## Why GPU computation does not scale linearly with the number of loops ?

### gdgc (view profile)

on 19 Dec 2017
Latest activity Commented on by Joss Knight

on 20 Dec 2017

### Matt J (view profile)

Good evening everyone,
I'm currently trying to speed up my code by converting it to GPU computation.
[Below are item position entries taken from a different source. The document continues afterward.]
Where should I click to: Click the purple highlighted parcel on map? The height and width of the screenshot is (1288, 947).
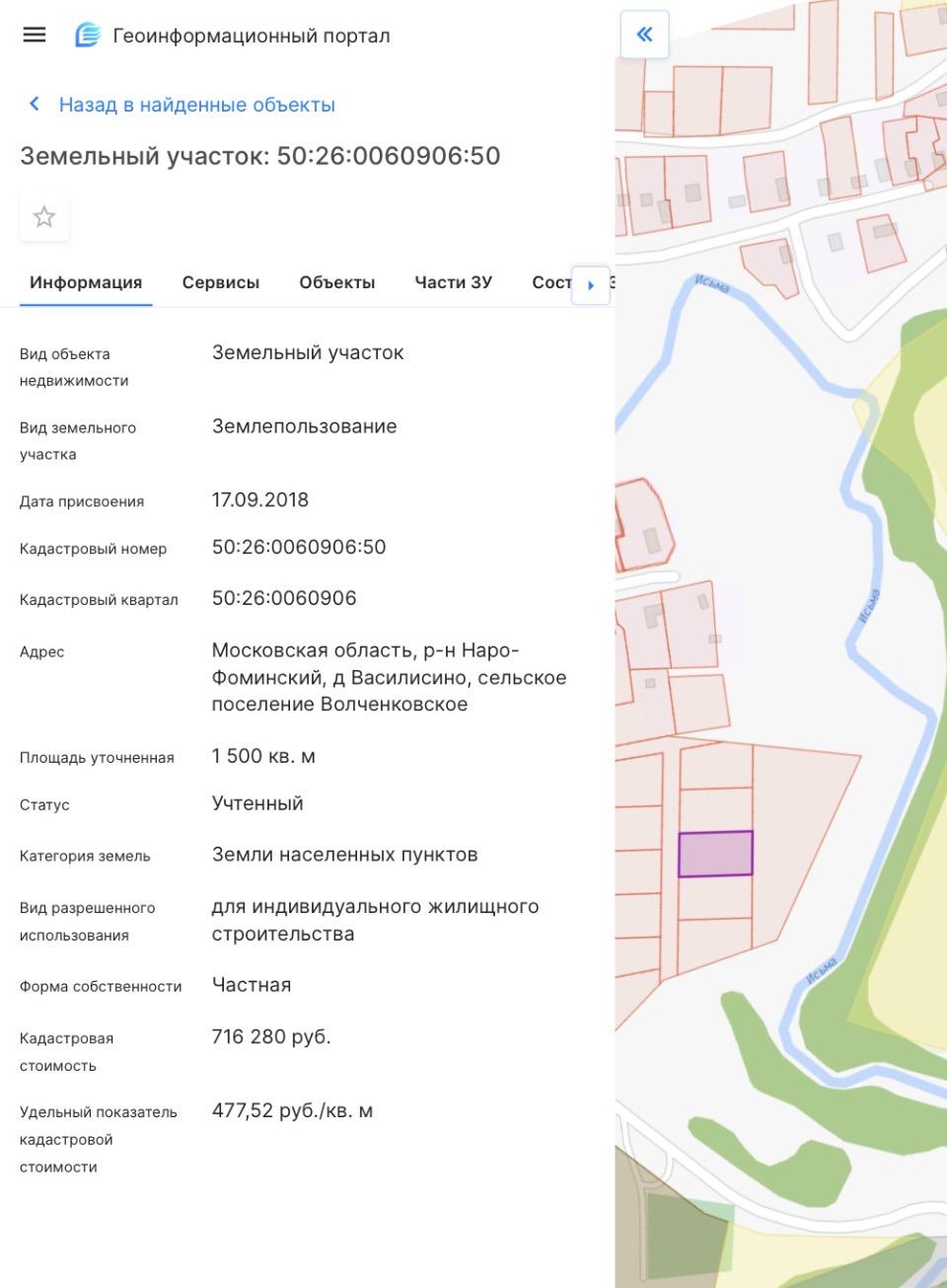(715, 854)
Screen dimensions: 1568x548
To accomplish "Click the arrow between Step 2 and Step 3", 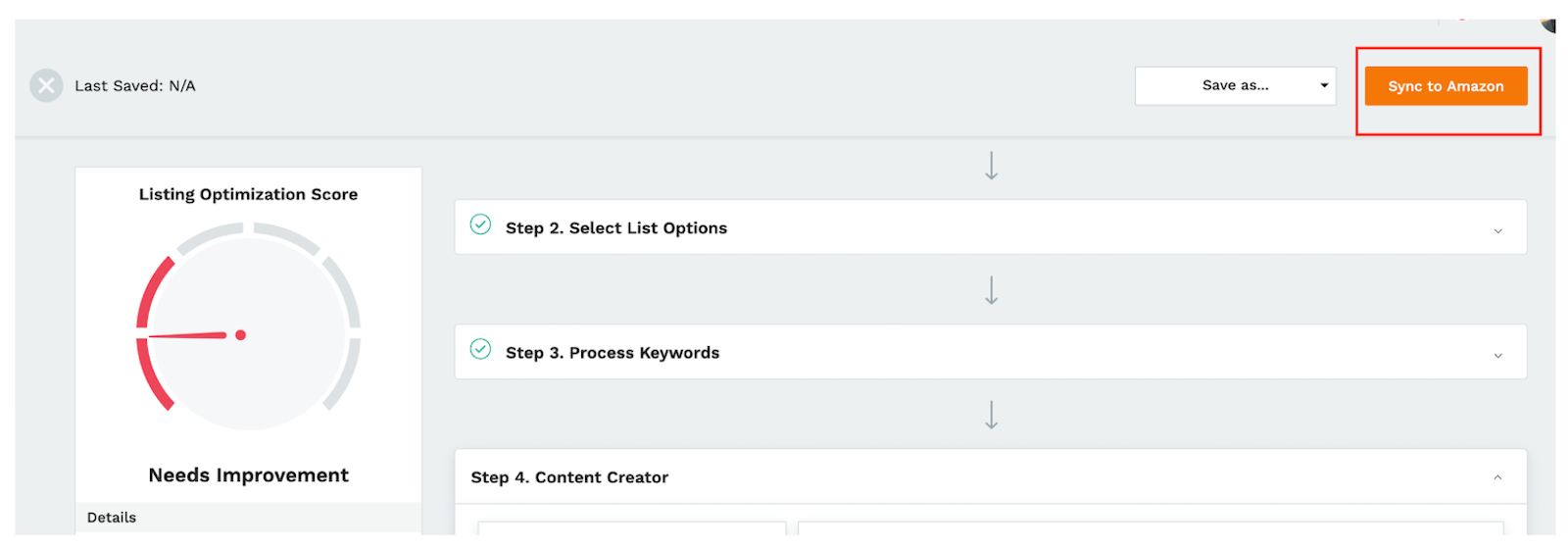I will 992,290.
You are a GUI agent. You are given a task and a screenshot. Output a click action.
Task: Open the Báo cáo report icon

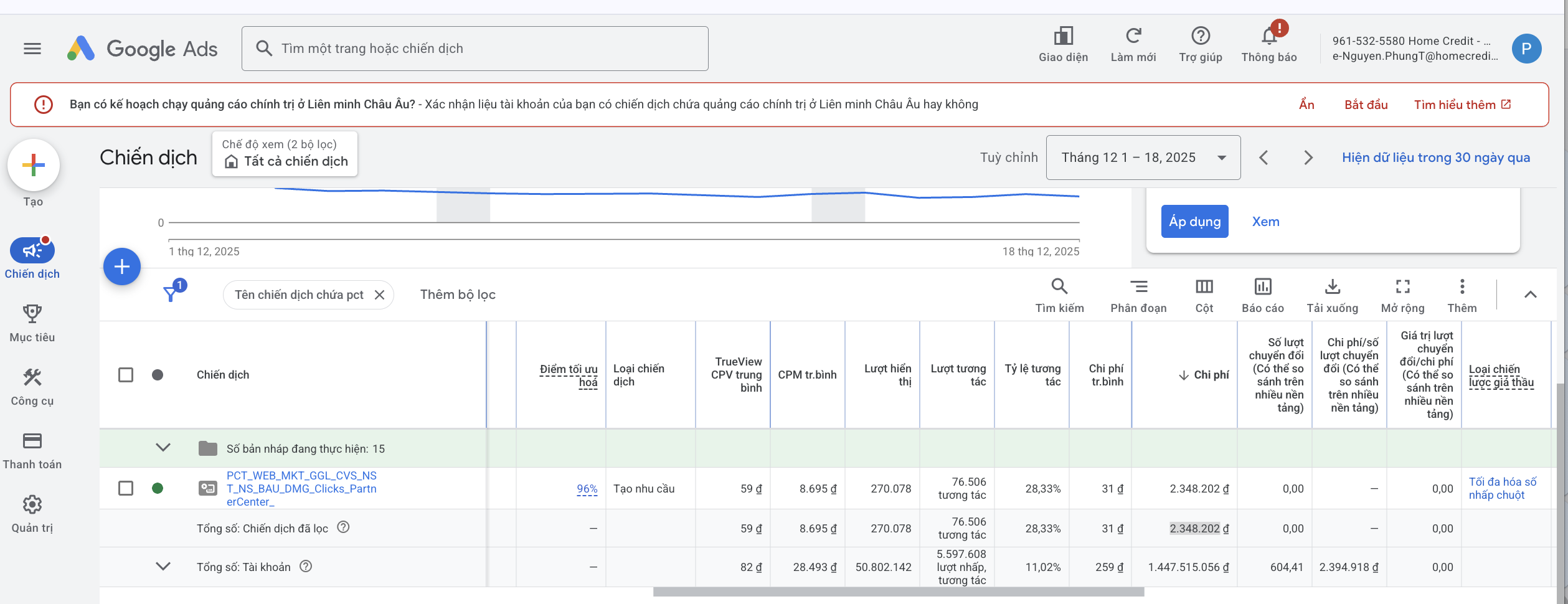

But I'm facing a problem I didn't have with CPU : The time doesn't scale linearly with the number of loops.
Here is the code :
Nloops = 500;
dt=1e-1; % time step
n=3e3; % number of vortices
z1=complex(gpuArray.randn(1,n),gpuArray.randn(1,n)); % vortices position
C1=repmat(1e-2*gpuArray.randn(n,1),1,n); % circulation
D=gpuArray.eye(n);
nD=~D;
tic
for ii=1:Nloops
Z1 = repmat(z1,n,1);
z1 = z1 + (dt*0.5i/pi) * (sum((C1.*nD)./(Z1-Z1.'+D),1));
end
toc
The result is quite surprising
Nloops = 100 : Elapsed time is 0.014950 seconds.
Nloops = 500 : Elapsed time is 17.072178 seconds.
While on CPU it scales well ( 3 and 15 seconds respectively ), do you have an idea why it scales so badly on GPU ?

### Matt J (view profile)

on 19 Dec 2017

tic and toc are not accurate measures of GPU execution time. Use gputimeit() instead.

Matt J

### Matt J (view profile)

on 19 Dec 2017
I'm using the Titan X.
Walter Roberson

### Walter Roberson (view profile)

on 19 Dec 2017
I am using a 650M card (2012 time frame) with R2017b.
I tried adding in a gather() to force the computation to finish, but it did not seem to make any difference. However, either way (with or without gather) if I run the tests close together then it takes additional time, but if I wait the timer is faster. This suggests the GPU might not have finished (even with the gather.)
Note: in the source below, I use 1e3 nodes not 3e3, so as to avoid filling my GPU memory.
function testtime
dt=1e-1; % time step
n=1e3; % number of vortices
z1 = complex(gpuArray.randn(1,n),gpuArray.randn(1,n)); % vortices position
C1=repmat(1e-2*gpuArray.randn(n,1),1,n); % circulation
D=gpuArray.eye(n);
nD=~D;
gputimeit(@()gather(LoopPart(z1)))
function z1 = LoopPart(z1)
Nloops = 500;
for ii=1:Nloops
Z1 = repmat(z1,n,1);
z1 = z1 + (dt*0.5i/pi) * (sum((C1.*nD)./(Z1-Z1.'+D),1));
end
end
end
Joss Knight

### Joss Knight (view profile)

on 20 Dec 2017
Try removing the repmat from your loop, with automatic scalar expansion you don't need it: Z1-Z1.' == z1-z1.'